In tale contesto, il Mediatore europeo ha avviato un'indagine strategica. Ha esaminato quali informazioni e documenti dovrebbero essere messi a disposizione del pubblico in modo proattivo e in quale momento, in modo che i cittadini possano esercitare i loro diritti.

La trasparenza del trilogo è un elemento essenziale della legittimità legislativa dell'UE. I cittadini devono essere in grado di controllare le prestazioni dei loro rappresentanti durante questa parte fondamentale del processo legislativo. I cittadini necessitano inoltre di informazioni sui temi in discussione durante i triloghi per poter partecipare efficacemente al processo legislativo.

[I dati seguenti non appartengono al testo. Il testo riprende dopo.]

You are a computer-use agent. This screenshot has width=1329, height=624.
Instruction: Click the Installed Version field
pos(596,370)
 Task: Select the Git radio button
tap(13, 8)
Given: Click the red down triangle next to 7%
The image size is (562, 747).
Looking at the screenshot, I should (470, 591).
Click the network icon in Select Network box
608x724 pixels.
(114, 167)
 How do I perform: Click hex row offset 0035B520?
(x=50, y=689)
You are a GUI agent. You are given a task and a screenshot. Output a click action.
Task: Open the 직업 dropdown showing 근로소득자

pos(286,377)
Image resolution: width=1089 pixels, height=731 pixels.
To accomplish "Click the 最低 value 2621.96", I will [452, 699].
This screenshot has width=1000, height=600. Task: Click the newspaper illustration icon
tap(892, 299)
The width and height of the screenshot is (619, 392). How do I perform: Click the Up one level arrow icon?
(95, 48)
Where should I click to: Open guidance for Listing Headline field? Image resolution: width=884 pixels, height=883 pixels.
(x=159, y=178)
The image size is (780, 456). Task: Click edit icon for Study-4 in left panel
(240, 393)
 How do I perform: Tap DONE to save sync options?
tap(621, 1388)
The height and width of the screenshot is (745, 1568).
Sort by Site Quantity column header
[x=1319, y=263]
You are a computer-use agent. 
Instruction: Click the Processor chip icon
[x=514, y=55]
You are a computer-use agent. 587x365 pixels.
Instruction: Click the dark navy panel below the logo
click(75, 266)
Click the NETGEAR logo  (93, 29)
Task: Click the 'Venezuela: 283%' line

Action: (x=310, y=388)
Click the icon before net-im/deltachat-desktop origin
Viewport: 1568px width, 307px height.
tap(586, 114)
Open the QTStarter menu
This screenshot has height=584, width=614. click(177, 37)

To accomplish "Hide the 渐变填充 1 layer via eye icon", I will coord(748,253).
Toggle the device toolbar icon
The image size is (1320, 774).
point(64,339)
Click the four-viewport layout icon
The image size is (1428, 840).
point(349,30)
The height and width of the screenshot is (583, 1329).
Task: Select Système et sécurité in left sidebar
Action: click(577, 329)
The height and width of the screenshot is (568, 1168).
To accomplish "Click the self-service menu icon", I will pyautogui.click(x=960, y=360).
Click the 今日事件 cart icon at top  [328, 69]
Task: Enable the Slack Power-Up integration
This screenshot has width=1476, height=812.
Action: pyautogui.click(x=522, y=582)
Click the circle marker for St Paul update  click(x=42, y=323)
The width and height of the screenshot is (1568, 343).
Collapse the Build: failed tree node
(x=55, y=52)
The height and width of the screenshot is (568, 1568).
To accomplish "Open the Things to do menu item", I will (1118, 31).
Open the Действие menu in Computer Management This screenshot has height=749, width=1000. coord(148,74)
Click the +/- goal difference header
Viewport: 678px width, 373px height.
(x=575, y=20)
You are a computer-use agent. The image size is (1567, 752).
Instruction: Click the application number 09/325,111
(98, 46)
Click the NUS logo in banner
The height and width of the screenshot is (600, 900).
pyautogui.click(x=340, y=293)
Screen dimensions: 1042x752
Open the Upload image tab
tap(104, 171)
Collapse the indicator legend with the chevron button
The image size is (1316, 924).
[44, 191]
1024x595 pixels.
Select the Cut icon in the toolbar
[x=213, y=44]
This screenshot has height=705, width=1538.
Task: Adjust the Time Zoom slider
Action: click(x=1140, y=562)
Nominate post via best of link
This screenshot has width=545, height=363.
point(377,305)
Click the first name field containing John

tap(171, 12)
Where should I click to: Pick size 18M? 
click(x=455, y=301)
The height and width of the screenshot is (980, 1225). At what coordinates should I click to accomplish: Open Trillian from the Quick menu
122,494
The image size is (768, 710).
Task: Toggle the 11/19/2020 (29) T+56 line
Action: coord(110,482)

La Mediatrice accoglie con favore i progressi compiuti finora nel migliorare la trasparenza dei triloghi; propone tuttavia che le tre istituzioni mettano a disposizione del pubblico la documentazione e le informazioni seguenti: date del trilogo, posizioni iniziali delle tre istituzioni, ordini del giorno generali del trilogo, documenti "a quattro colonne", testi di compromesso finali, note di trilogo rese pubbliche, elenchi dei responsabili politici coinvolti e, per quanto possibile, un elenco di altri documenti presentati durante i negoziati. Tutti questi elementi dovrebbero essere messi a disposizione in una banca dati comune di facile utilizzo e comprensione. Mentre alcuni documenti potrebbero essere resi disponibili durante i negoziati del trilogo in corso, le istituzioni potrebbero ritenere necessario, nell'interesse pubblico, fornire un accesso pubblico proattivo a determinati tipi di documenti solo dopo la conclusione dei negoziati.